Not a TV star

The TV show Heroes was written and shot at Sunset-Gower Studios in Los Angeles, which was fun, because Smallville had been shot in Canada, so most of us in Smallville‘s Los Angeles-based writer/post-production office had seen the actors and crew only once or twice a year.

One time at Sunset-Gower, we were shooting a Heroes “webisode” (a mini-episode for Internet release) and I was on set marking scenes for screen grabs to illustrate a web-based choose-your-own-adventure-style story that would star the same character as the webisode. We were holding for some lighting changes, and I felt out of place just standing there while everyone else was running around — “some guy from the network” — so I went off to one side to look as busy as one could with nothing but a clipboard and five hours of sleep. Around this time, one of the show’s senior actresses came on the set, promptly drawing a crowd of production assistants, writers, and assistant directors. After a minute, I heard people get quiet, and I realized the actress was calling me over. She asked who I was, and we ended up chatting for a couple minutes while everyone else stood there awkwardly for a change.

I enjoyed that more than I should have.

Not the rent

I’d seen a flyer in the law library and it seemed a little sketchy but I was tired of racing my roommate’s girlfriend to the shower so I drove out for a look. The girl living in the apartment told me that she didn’t want to give it up but she was doing a semester in London and didn’t want to pay rent on it while she was away and I wasn’t really listening because she’d opened the door and the place was so small that if you tripped on the threshold you’d fall out the back window but if you did you’d land on SAND, so much sand and surf and seagulls to the horizon. The rent was half the Los Angeles average, a fact that I was then too new to town to appreciate but which keep me here for the next sixteen years, long after I couldn’t hear the surf and SAND was in the cracks of all I owned.

I’ve changed jobs ten times; my landlord and three generations of their pets have passed away; I’ve outlasted a half-dozen housemates; I’ve replaced my favorite reading chair three times after salt and sun had their way; I’ve brought five girlfriends here, and I’ve also gone years without allowing a soul inside. Some months I’ve never seen the place in daylight, and other months I’ve spent less than an hour away a week. My first pictures of it were taken by cameras with film; my latest are videos with a phone. I’ve clung to this apartment as my most precious possession, and I’ve also raged at it like a cage while thousands of miles away my sisters grew from kids to moms of too many to remember and my parents had brushes with death. I’ve lived in it longer than the house where I grew up; I’ve shared an address with my landlady as long as my mom.

What if I’d never seen that flyer?

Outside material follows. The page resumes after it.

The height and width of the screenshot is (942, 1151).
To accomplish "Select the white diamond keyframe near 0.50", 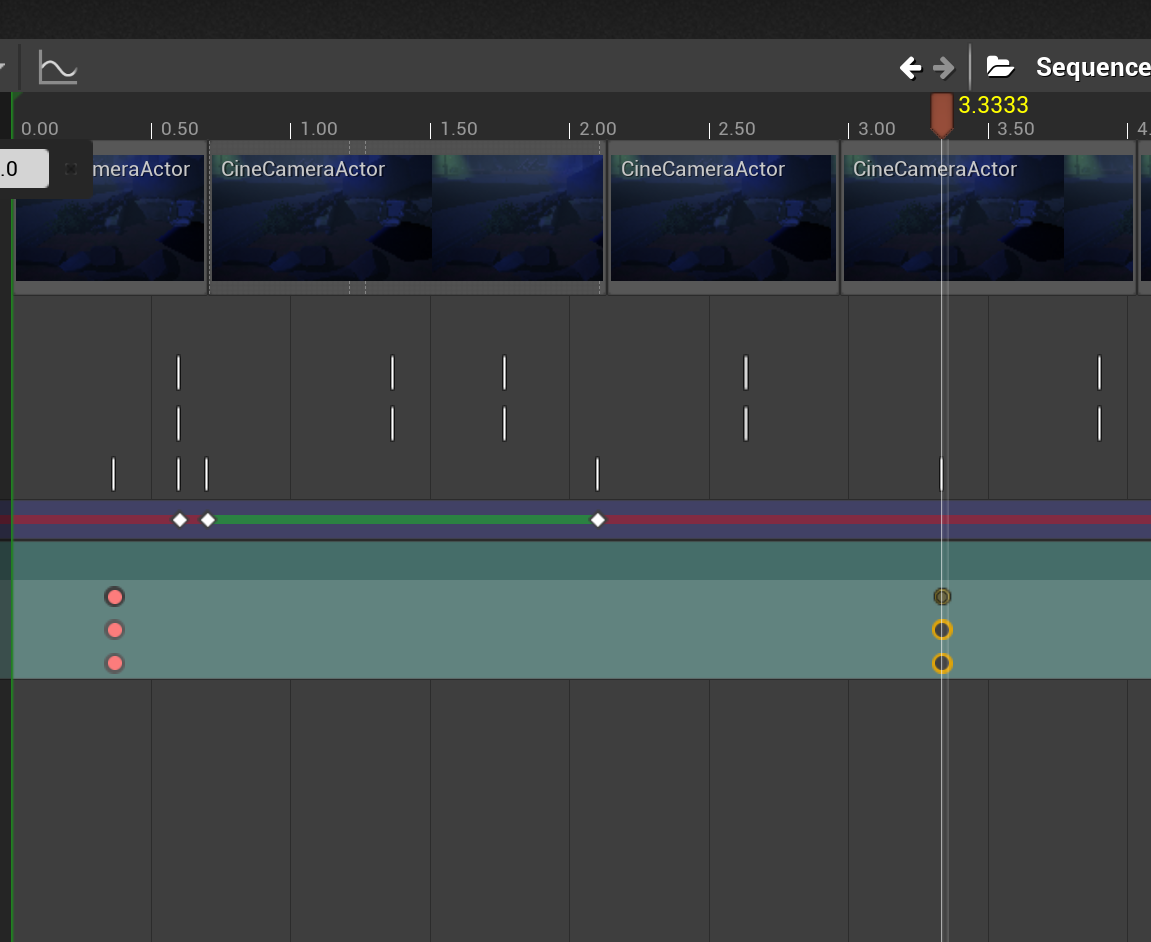I will 179,519.
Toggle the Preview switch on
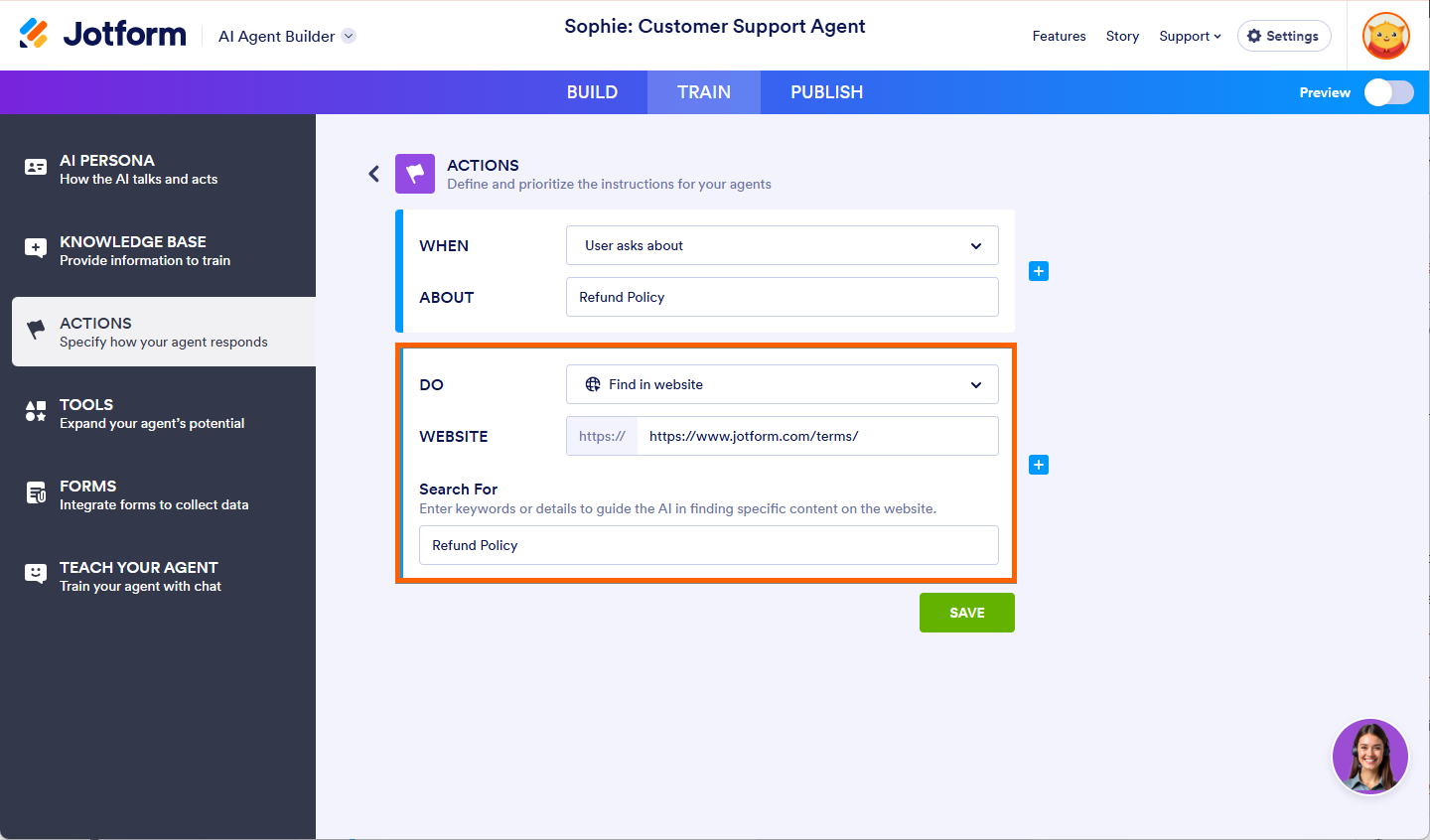The image size is (1430, 840). (x=1388, y=92)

Lived instead in an expensive Valley condo, forcing me to practice law or leave LA? Would I still love the sun? Would I have still adapted to months without the city and a social circle? Would I have had a dog that I loved or neighbors I hated, or experienced a fraction of the movies and books and games that now pack an imagination like a puzzle box with a picture too big for marriage and mortgage?

It’s cliche that life is the sum of a million decisions, yet half of me is made of one.

Not a book

One discovery I made soon after deciding to become a writer was that everybody in Los Angeles has a script or novel “in the works” too. I needed to distinguish myself somehow. So in 2002, I set out to, you know, actually write a novel.

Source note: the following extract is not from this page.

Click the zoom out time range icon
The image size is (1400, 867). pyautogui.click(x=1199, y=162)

Every weekday for four months, I got up at 5:45, wrote for three hours, went to work for nine hours, then went to Starbucks and wrote until they kicked me out. Weekends I spent in the desk chair. Within a few weeks, I started to dream about places in my book. On days off, I would sometimes have this sensation like my main character was somewhere behind me, sitting there in companionable silence.

The most important moment of each night was the ritual of recording my time-spent and total words written on a spreadsheet. Once I put down 8300 words; other days I netted a hundred … or less. One bleak week, I could only find 300 words in five days. But finally, one night, I opened the spreadsheet and discovered that I was just 3000 words from my goal of 110,000. One more scene — already outlined — and the novel would be finished, done, complete. Gone forever.

The next morning, I got up and went to work without writing.

I never finished that book. Thirteen years later, I can still go back to many of the scenes in my head, waiting there silently like a loved one without a living will: not here, but also not gone.